Print

Print


I very much agree with Tony about Forward. Some years back there was a  
court case brought by Forward against a man (can't remember his name)  
who campaigned ceaselessly against the vanity publishers. He accused  
them of being a vanity press in disguise. I don't know what happened  
in the end - I think Forward must have won. I wrote an article about  
Forward for Terrible Work but I never put it in the magazine in the  
end because basically I was saying something similar to the man they  
took to court, and I got cold feet - a good job I did. The essence of  
my article was that they were purely a business who had very cleverly  
seen a gap in the market and were milking it for all it was worth, and  
that they had no interest in the actual poetry.

They were part of a wider phenomenon though - that populist and  
patronizing wave that plagued the small press through the 90's,  
turning the scene into a muddy slosh that was just as much its  
downfall as the arrival of the web-zines. I can at least forgive, to a  
degree, those populists who did this out of some sort of political  
conviction - 'poetry for and of the people' etc, but I think Forward  
used those sentiments for plain old marketing reasons. They were very  
successful at it for quite a while.

_Requirement 1_: In the post about Forward, why does the writer forgive some 1990s populists to a degree but not Forward? Answer in one to three sentences.
_Requirement 2_: Write what comes next in the post about Forward, starting after its final sentence.

(Lines of data)

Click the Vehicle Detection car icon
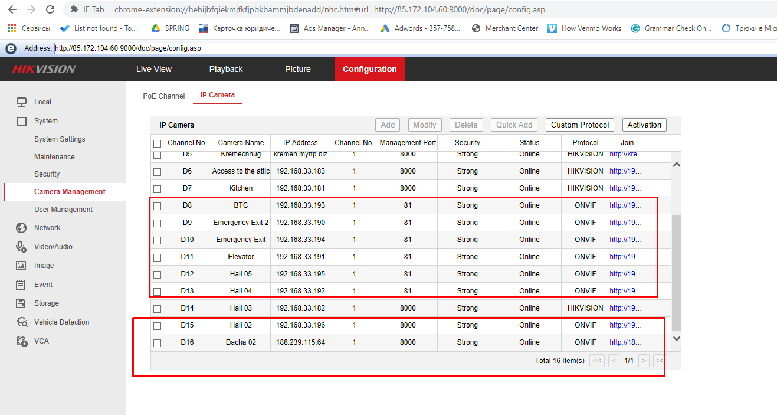 (x=22, y=322)
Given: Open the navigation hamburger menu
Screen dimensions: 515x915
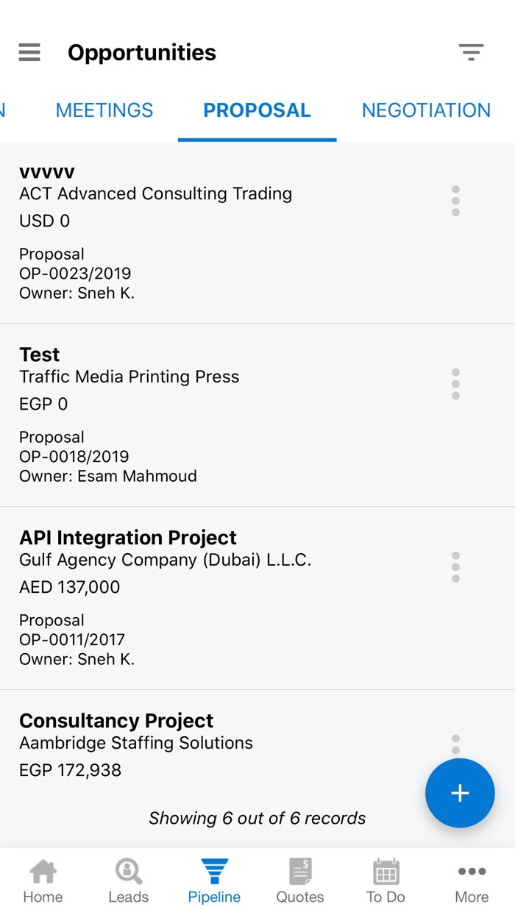Looking at the screenshot, I should [x=29, y=52].
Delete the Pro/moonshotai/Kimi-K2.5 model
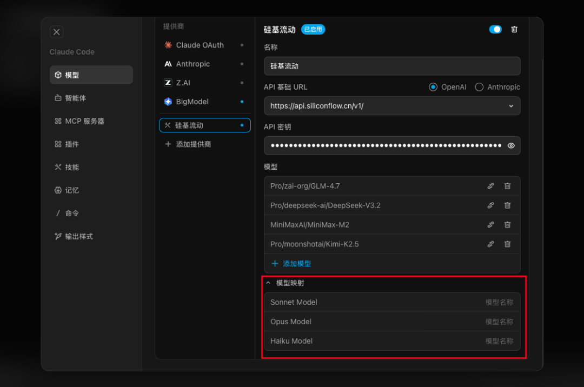 pyautogui.click(x=507, y=244)
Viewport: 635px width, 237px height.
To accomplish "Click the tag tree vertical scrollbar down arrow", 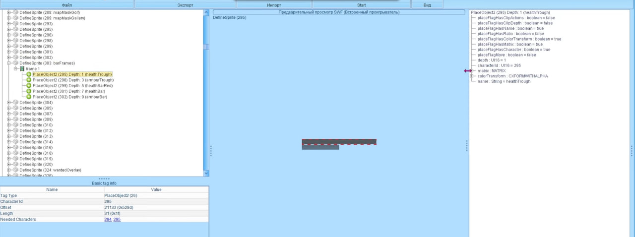I will click(x=206, y=174).
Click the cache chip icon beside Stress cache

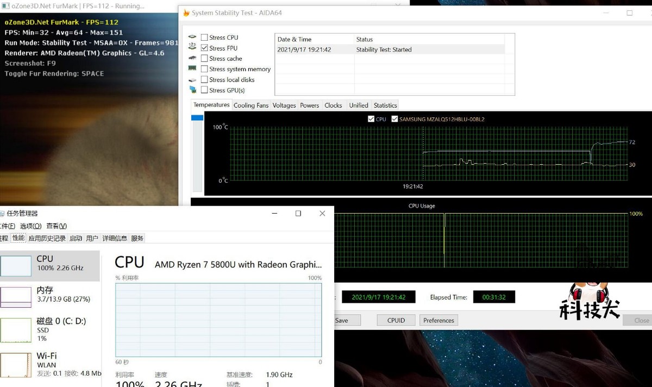click(192, 58)
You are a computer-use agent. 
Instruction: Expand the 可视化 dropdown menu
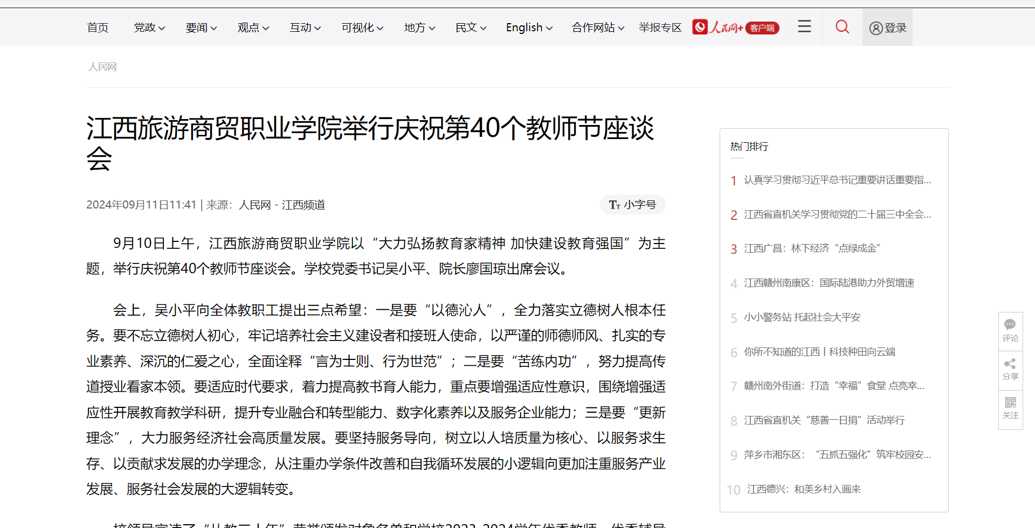[x=362, y=27]
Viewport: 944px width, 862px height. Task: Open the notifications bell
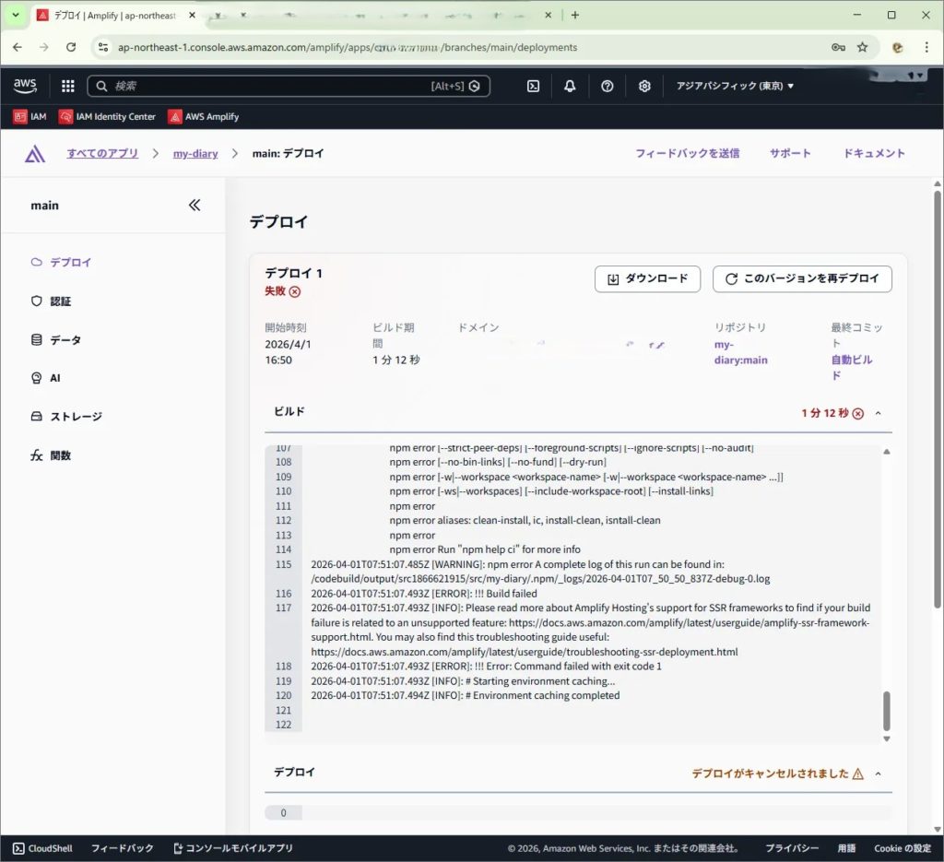tap(570, 86)
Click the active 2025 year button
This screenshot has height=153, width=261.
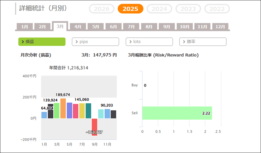pos(131,9)
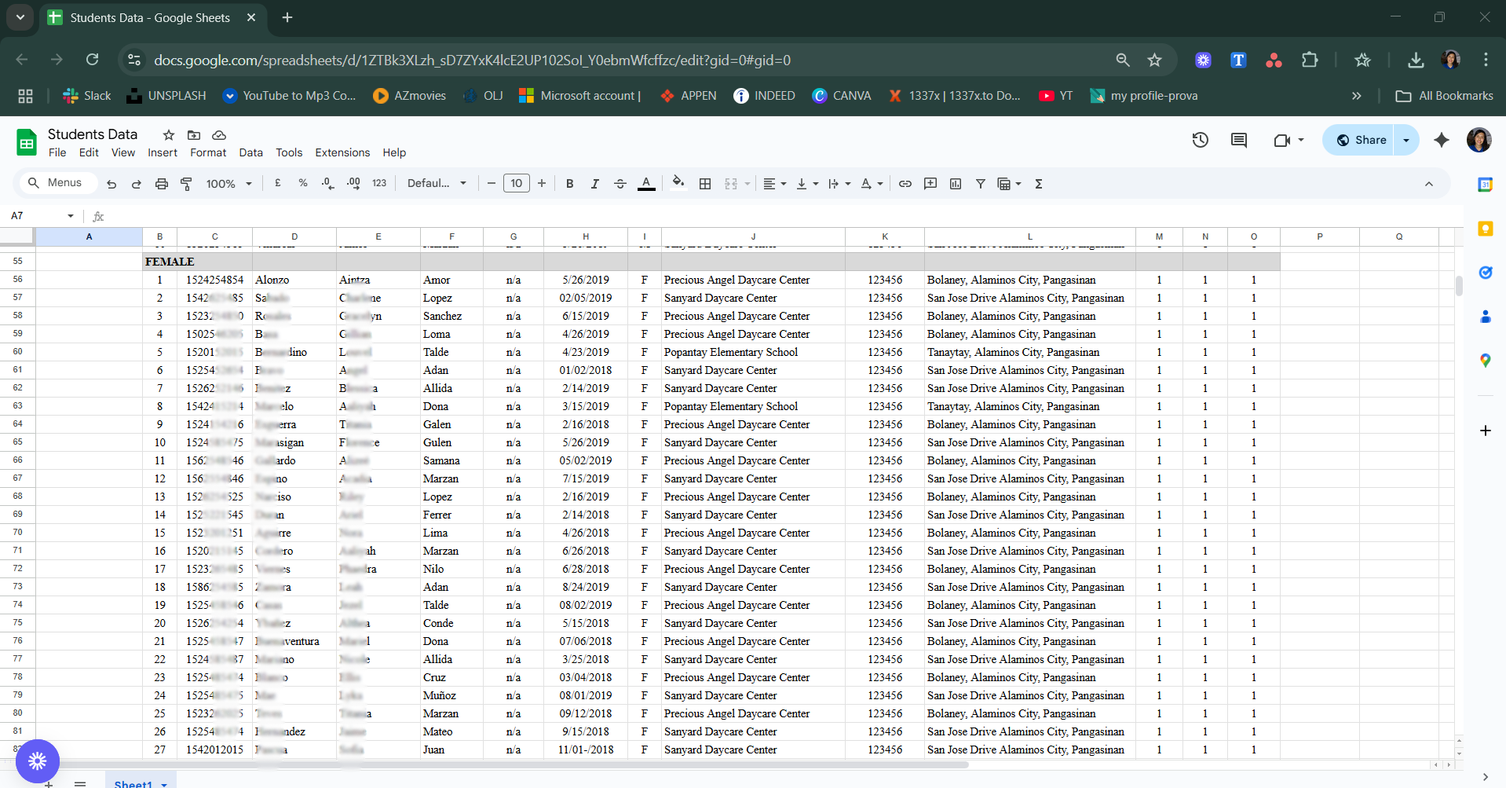Insert a chart using toolbar icon

point(956,184)
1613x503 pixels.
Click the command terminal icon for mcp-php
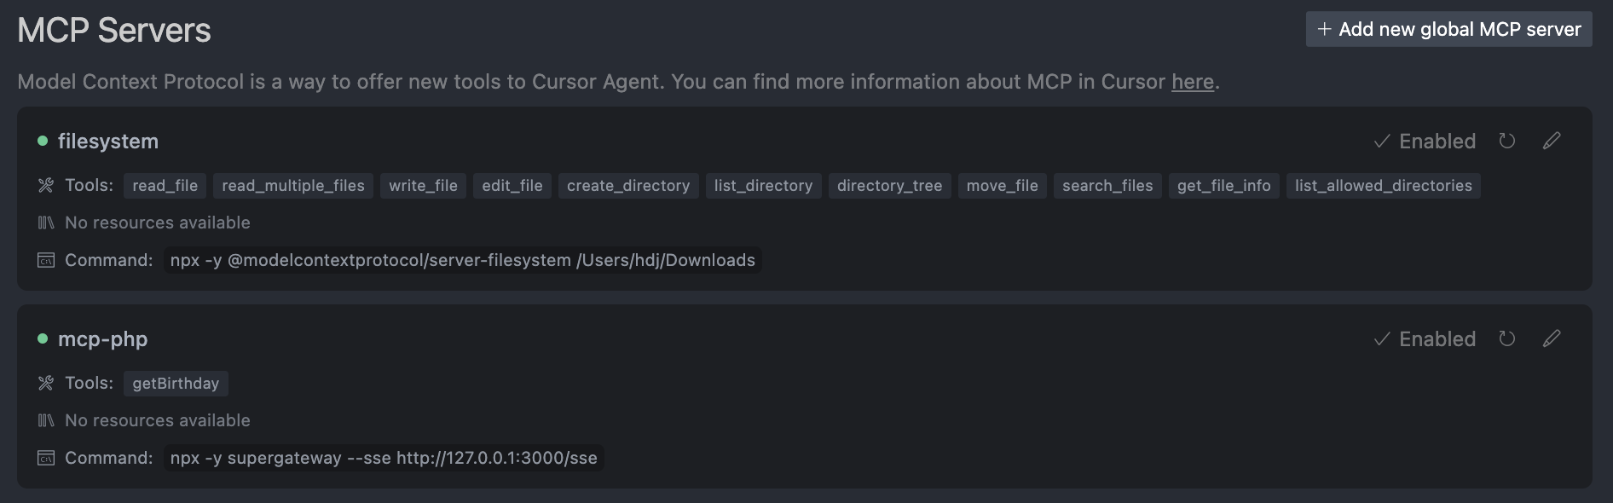(45, 458)
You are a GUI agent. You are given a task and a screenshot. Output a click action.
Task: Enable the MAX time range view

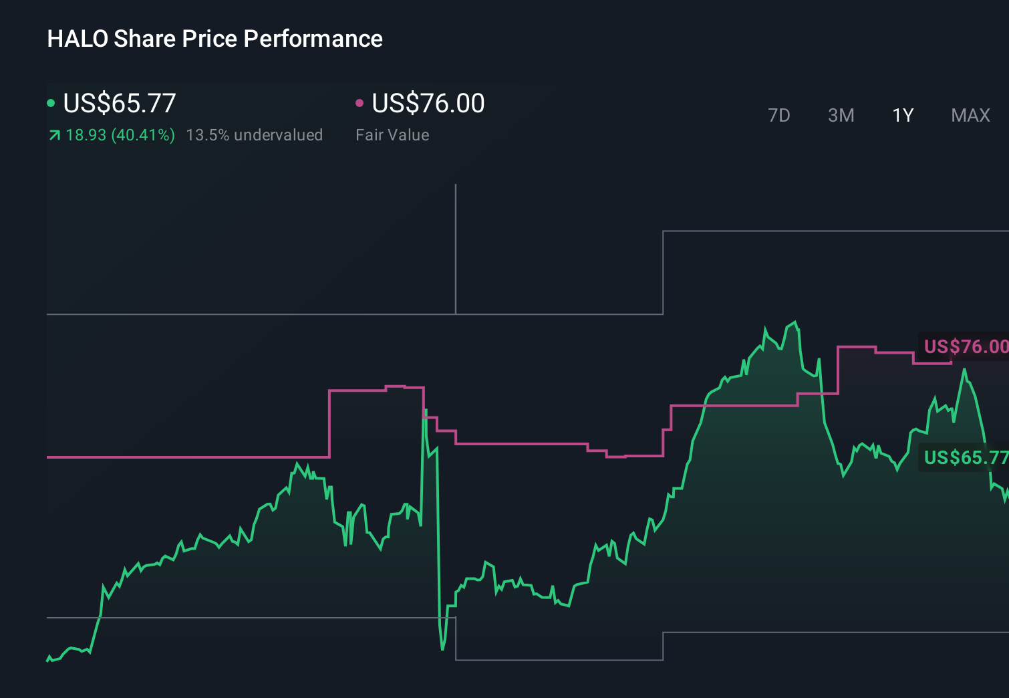coord(970,115)
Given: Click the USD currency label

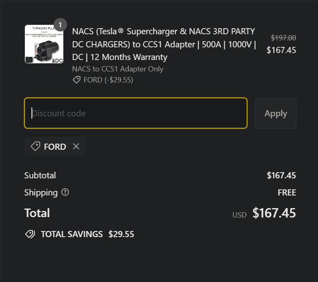Looking at the screenshot, I should click(240, 215).
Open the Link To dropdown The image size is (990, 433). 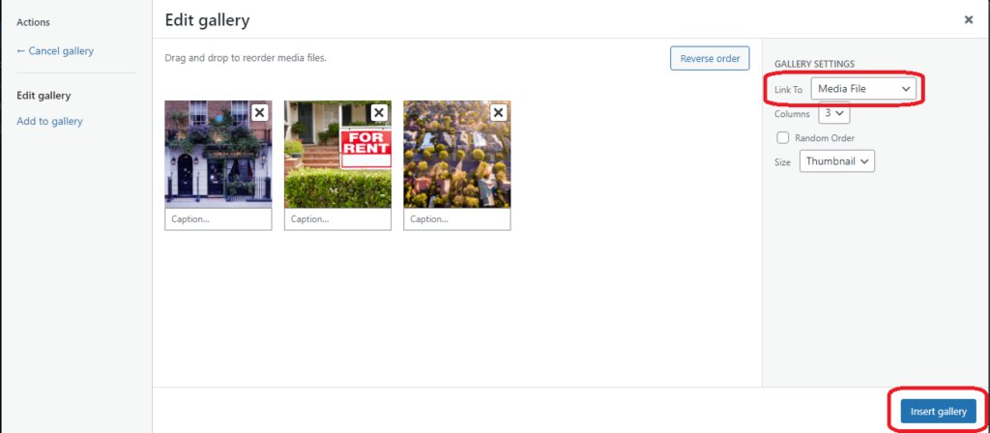863,89
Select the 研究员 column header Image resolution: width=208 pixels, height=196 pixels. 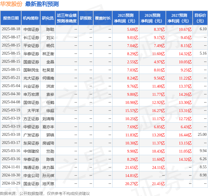(48, 18)
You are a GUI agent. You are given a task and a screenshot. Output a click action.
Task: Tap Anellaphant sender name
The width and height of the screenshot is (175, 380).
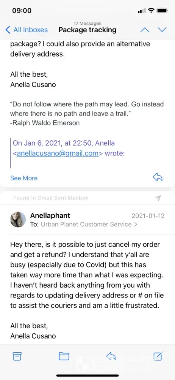pyautogui.click(x=50, y=215)
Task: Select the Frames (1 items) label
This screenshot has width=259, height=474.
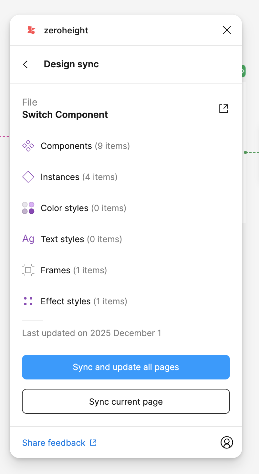Action: (74, 270)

_Exercise answer 1_: The writer can partly forgive populists who acted out of a political conviction, such as "poetry for and of the people." Forward, by contrast, is said to have used those same sentiments for plain old marketing reasons.

_Exercise answer 2_:
Tim A.

On 27 Nov 2010, at 19:13, Tony Frazer wrote:

> Well, I don't know about that, Alec. They flew pretty close to the  
> vanity-publishing flame -- in fact to within an inch. And Poetry Now  
> might just be the most dire publication I've ever seen. On the other  
> hand it made some people happy, and I've no problem with that,  
> especially if it means they stayed there and didn't submit here....
>
> I would like to know what went wrong there though, as they seemed to  
> have a solid little business (£5 million p.a. turnover, quite a bit  
> of which may have come from the printing business). The only news is  
> that they were insolvent and were going through a "creditors  
> voluntary liquidation", which I believe means that someone to whom  
> they owed money made a final demand which Forward couldn't meet and  
> has then been put into receivership.
>
> I do wonder what will happen to the Forward Prize, though. If it  
> goes, there'll be a big hole.
>
>
> Tony
>
>
>
> On 26 Nov 2010, at 11:23, Alec Newman wrote:
>
>> this is a major loss.  they had an excellent set up.  i thought  
>> they were in a good position to ride out the storm too.  looks grim  
>> for the rest of us.
>>
>> alec.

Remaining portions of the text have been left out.